College and university students have always struggled with assignment deadlines. That struggle to get the work done on time is nothing new. But increasingly, educators find a tension balancing necessary deadline rigor with the rights of students with learning disabilities to flexible deadline extensions and accommodations. The widely read Chronicle of Higher Education and popula r commentary site Slate outline the challenges and benefits instructors and administrators see with both rigor and flexibility. Naturally, one argues mostly for the benefits of flexibility, while the other argues mostly for the convenience and benefits of rigor. The debate, though, continues to catch disabled students up in failure to progress and other disciplinary proceedings for which they may have and deserve a legal defense.
Why Rigor
First, though, consider the rigor side of the argument.
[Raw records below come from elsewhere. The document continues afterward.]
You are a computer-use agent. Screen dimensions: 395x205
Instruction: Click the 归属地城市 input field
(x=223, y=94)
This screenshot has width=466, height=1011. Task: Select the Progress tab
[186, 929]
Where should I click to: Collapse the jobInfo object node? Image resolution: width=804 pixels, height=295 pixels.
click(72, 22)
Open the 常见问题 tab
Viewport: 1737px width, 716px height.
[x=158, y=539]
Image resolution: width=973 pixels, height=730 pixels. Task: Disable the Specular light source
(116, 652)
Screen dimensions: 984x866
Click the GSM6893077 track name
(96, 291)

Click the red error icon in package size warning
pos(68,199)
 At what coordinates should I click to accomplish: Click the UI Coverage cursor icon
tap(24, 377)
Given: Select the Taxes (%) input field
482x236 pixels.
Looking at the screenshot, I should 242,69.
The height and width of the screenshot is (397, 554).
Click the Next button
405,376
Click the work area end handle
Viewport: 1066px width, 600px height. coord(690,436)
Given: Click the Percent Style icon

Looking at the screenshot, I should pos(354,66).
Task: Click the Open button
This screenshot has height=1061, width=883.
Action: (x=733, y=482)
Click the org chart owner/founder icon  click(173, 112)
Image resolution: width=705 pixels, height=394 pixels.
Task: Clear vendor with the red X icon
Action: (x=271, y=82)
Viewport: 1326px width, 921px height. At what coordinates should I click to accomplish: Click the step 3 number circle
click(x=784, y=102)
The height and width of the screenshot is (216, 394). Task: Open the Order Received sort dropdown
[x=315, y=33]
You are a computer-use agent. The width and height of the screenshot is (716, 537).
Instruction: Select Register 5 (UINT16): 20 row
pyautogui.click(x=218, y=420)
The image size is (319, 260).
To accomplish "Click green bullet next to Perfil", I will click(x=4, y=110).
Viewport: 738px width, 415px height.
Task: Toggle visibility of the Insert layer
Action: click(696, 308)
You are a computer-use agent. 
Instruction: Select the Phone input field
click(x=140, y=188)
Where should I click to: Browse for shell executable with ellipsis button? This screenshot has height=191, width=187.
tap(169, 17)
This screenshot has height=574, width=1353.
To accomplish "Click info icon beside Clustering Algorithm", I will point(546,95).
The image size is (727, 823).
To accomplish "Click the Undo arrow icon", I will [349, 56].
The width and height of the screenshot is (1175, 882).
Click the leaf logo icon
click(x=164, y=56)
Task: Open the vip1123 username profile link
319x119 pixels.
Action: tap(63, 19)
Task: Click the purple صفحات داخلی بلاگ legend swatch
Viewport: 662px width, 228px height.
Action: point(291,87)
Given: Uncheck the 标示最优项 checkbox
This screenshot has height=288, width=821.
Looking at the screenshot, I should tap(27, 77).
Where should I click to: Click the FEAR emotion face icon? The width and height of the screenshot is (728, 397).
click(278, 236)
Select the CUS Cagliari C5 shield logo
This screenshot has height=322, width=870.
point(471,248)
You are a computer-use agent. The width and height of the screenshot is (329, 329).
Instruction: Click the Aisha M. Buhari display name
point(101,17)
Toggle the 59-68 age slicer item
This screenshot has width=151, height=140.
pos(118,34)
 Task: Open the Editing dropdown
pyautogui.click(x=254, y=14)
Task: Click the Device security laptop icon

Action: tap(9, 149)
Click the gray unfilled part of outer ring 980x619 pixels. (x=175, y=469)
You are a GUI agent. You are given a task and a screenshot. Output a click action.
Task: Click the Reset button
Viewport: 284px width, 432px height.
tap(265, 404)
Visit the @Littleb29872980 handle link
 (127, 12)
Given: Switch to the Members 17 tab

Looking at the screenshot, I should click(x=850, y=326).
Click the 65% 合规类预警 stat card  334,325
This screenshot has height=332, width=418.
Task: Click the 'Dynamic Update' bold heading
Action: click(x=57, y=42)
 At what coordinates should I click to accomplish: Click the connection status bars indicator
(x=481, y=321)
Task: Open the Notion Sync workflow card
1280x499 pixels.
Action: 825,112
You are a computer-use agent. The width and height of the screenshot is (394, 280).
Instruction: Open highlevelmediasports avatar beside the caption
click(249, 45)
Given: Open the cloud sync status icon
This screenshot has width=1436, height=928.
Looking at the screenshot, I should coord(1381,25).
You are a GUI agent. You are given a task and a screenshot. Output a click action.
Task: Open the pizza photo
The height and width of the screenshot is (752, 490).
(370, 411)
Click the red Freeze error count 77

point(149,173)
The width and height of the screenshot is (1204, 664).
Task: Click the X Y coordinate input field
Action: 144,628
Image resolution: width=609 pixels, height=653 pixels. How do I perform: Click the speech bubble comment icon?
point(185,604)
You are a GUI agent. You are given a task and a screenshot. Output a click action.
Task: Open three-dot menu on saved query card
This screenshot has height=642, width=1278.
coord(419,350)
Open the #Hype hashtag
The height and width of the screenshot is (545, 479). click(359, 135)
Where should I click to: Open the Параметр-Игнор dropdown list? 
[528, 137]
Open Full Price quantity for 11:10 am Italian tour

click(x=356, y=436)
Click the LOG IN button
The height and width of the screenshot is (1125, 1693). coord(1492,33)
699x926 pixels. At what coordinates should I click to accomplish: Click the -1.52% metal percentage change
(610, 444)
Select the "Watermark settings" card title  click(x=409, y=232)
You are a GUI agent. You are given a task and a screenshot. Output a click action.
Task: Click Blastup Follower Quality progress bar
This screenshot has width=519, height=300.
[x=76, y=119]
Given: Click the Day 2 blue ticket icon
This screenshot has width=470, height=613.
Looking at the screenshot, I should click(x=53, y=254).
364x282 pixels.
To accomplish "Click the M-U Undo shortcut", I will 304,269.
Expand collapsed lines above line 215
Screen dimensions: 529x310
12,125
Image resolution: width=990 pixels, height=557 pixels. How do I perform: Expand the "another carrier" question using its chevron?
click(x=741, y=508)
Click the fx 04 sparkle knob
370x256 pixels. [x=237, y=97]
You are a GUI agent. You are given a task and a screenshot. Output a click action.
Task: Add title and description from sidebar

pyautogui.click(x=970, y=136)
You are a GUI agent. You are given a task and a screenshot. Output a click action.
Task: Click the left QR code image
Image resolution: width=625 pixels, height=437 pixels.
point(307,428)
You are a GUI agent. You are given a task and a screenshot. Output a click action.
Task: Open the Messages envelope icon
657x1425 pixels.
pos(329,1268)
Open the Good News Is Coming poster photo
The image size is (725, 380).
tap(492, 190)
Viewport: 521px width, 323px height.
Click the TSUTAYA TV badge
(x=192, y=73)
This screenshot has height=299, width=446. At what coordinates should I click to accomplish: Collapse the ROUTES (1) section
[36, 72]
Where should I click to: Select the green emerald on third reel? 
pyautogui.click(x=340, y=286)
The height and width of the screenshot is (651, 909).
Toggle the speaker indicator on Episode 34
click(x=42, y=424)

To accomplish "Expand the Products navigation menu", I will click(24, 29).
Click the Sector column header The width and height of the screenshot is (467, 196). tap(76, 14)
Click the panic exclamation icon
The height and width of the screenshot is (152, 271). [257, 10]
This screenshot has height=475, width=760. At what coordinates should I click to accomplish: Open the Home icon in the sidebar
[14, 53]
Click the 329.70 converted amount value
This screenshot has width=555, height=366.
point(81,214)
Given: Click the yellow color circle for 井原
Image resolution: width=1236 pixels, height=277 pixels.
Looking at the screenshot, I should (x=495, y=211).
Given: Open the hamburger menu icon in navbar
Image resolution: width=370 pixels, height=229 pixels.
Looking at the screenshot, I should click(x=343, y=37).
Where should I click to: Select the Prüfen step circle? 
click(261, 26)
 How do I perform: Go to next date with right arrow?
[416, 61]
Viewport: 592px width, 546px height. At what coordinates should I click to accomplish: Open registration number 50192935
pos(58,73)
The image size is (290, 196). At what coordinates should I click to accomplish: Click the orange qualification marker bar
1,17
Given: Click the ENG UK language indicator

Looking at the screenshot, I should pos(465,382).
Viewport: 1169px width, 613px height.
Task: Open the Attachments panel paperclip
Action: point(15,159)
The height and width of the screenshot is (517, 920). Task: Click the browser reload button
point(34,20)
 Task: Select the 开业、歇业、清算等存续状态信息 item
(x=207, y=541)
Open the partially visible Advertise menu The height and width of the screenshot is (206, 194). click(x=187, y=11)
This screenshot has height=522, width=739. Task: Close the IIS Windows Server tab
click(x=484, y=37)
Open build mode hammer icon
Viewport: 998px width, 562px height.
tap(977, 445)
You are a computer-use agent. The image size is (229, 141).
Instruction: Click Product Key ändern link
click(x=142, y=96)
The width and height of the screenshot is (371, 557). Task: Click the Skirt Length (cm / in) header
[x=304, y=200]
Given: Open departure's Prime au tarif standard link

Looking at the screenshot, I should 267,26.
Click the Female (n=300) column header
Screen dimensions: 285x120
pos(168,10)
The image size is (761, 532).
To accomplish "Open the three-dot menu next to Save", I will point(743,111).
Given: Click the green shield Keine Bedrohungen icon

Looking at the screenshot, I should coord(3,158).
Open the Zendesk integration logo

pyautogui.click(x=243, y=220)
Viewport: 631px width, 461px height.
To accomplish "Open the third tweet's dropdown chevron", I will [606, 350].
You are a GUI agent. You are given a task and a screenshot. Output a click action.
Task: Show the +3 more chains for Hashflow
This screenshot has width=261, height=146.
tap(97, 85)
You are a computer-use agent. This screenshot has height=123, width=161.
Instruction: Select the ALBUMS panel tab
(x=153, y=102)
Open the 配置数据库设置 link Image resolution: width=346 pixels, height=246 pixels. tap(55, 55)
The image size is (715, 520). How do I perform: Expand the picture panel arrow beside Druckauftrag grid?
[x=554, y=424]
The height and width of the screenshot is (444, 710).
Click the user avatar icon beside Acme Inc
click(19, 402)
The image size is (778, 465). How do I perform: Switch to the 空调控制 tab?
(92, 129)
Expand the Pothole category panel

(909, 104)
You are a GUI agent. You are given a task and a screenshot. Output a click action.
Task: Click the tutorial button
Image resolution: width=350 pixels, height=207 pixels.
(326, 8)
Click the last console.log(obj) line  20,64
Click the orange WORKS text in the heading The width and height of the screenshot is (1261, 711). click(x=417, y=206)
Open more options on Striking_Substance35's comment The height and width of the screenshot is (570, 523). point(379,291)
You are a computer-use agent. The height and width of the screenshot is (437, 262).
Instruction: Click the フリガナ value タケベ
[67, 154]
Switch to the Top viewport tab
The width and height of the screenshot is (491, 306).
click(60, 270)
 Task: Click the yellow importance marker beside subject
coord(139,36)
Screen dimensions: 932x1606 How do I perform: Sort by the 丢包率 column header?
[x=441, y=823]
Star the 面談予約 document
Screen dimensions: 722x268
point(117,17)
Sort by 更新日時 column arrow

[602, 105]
The above articles confirm what every student knows: deadlines spur performance. Some students need deadlines to get any work done. All students need some guidelines for when an assignment is due to determine how to manage their schedule and the quantity of effort to put into producing a quality product. Firm deadlines also teach discipline, accountability, and responsibility. Firm deadlines can also make it easier for the instructor to receive and grade all assignments at once rather than on staggered schedules. Firm deadlines can also appear equitable to students who wonder whether accommodated students really deserve the extra time for submission.
Why Flexibility
Flexible, extended and accommodated deadlines, though, can level the playing field for disabled students for who firm deadlines would otherwise be a disadvantage. Disabled students aren't undisciplined. They aren't lazy. They aren't trying to avoid accountability and gain an undue advantage. They are instead trying to learn while facing physiological, chemical, mental, and emotional anomalies that make learning unduly difficult or impossible under certain conditions, like short and firm deadlines. Requiring some learning-disabled students to perform under substantial time pressure interferes with their proceeding speed and accuracy. They literally and figuratively can't think under those conditions. And that's not equitable or fair.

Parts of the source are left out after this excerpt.